SC to hear judge Arshad Malik video scandal case today

SC announces verdict in judge Arshad Malik video scandal case

ISLAMABAD: The Supreme Court of Pakistan will hear on Tuesday the video scandal case of judge Arshad Malik, who was removed from post last week upon Islamabad High Court’s request.
Earlier in an affidavit submitted to the IHC, Malik denied the contents of the video — which purportedly showed him admitting to a lack of evidence against former prime minister Nawaz Sharif — and termed them edited, fabricated, and aimed to defame him.

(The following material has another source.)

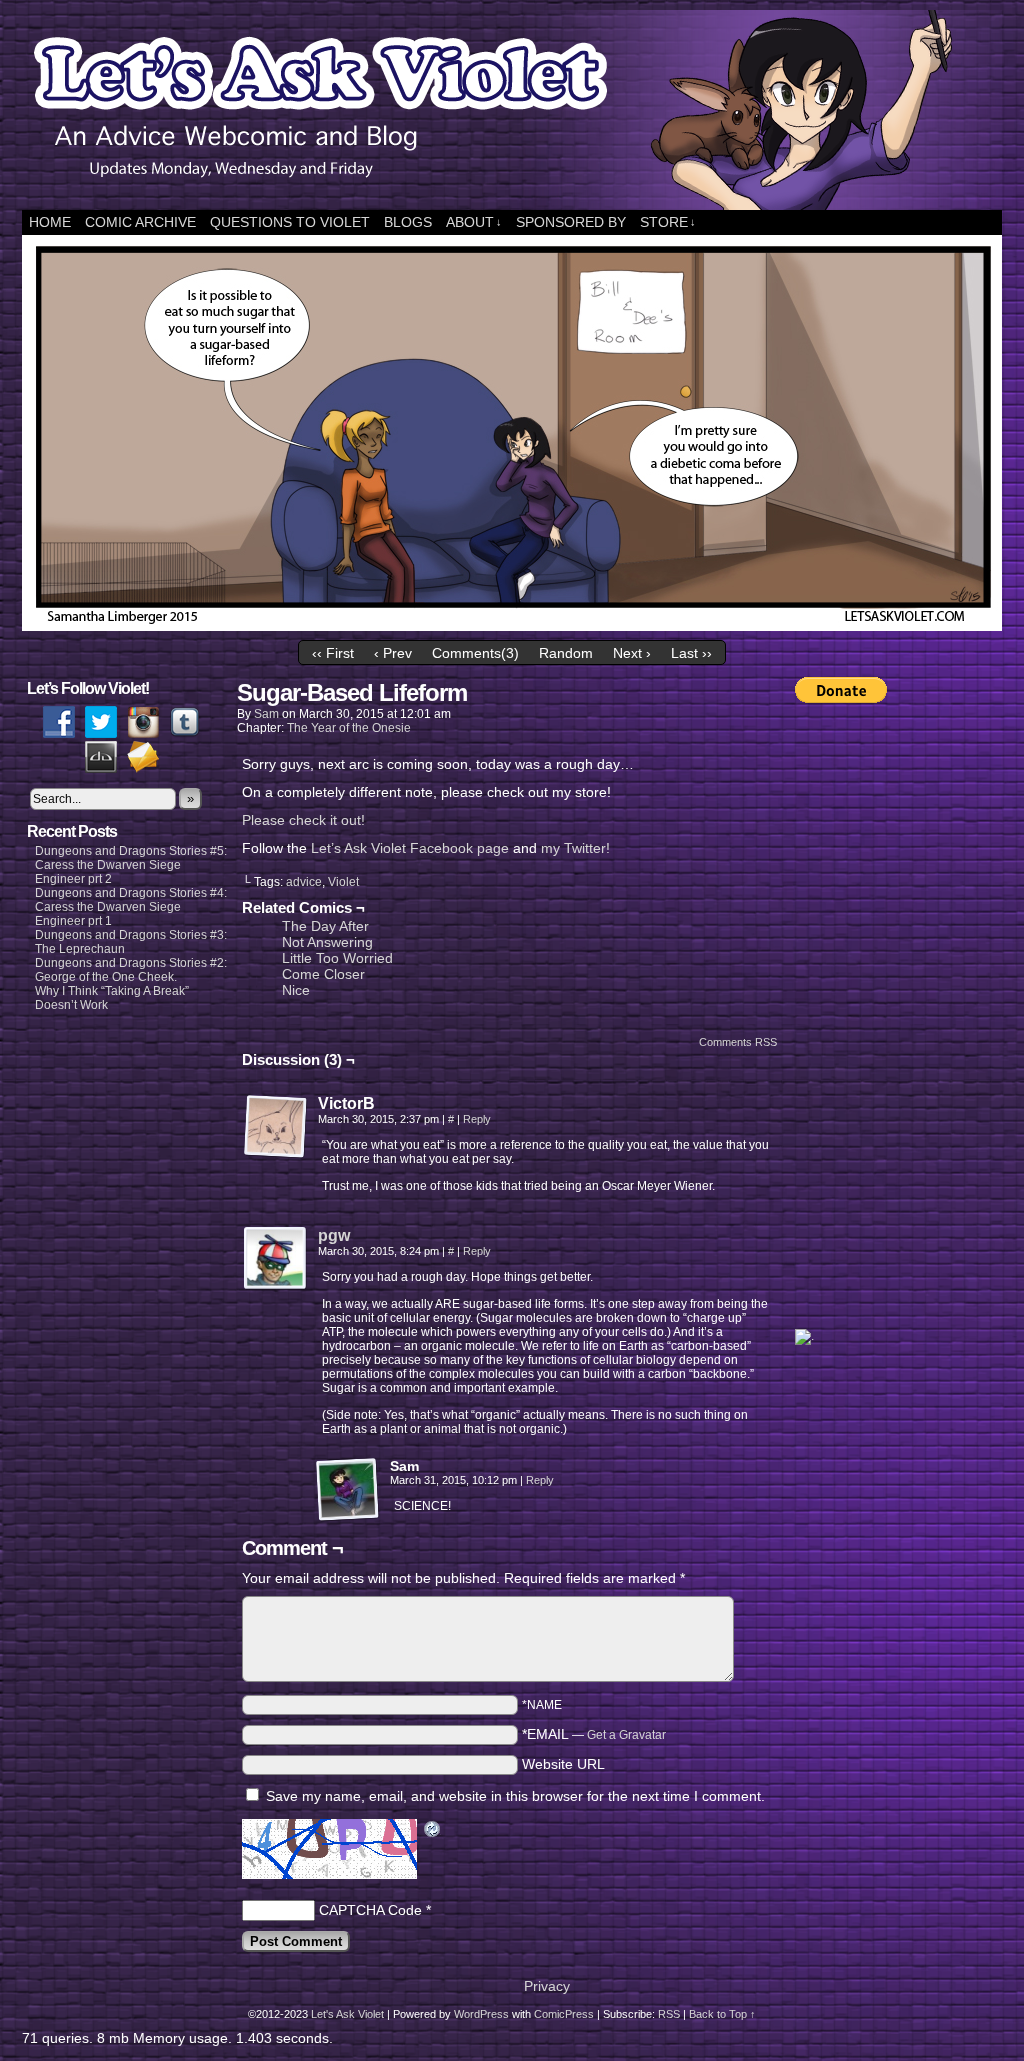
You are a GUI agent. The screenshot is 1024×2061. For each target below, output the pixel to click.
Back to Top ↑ (722, 2014)
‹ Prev (393, 653)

The SC had taken up the case for hearing on July 16. The apex court under Chief of Justice of Pakistan Asif Saeed Khosa will hear the case today.
In view of today’s hearing, security has been beefed up around the federal capital and 1,000 police personnel deployed in the Red Zone and SC premises.
According to an SC notification, the staff will allow people inside only through special passes and snap-checking.
Those attending the hearing will not be allowed to take mobile phones and cameras inside.
The court had issued notices to Pakistan Muslim League-Nawaz (PML-N) Vice President Maryam Nawaz, former prime minister Shahid Khaqan Abbasi, Raja Zafarul Haq, and others.
The Supreme Court took up the case on a petition submitted by a citizen named Ishtiaq Ahmed, who appealed to the apex court for an independent judicial inquiry of the video scandal.
On July 12, judge Arshad Malik was relieved from his duties by the federal government for his alleged involvement in the controversial video scandal.
Arshad Malik, in his letter to the IHC, alleged he was offered a bribe by Hussain Nawaz. “Nasir Janjua came to meet me and claimed that he had the cash equivalent of Rs 100 million in Euros for me immediately available out of which the Euro equivalent of Rs 20 million was laying in his car parked outside.
“I was told that Mian Sahib is willing to pay whatever I demand on acquitting him in both references. However, I declined the bribe offered to me while committing remains sticking to merits,” he said in his letter.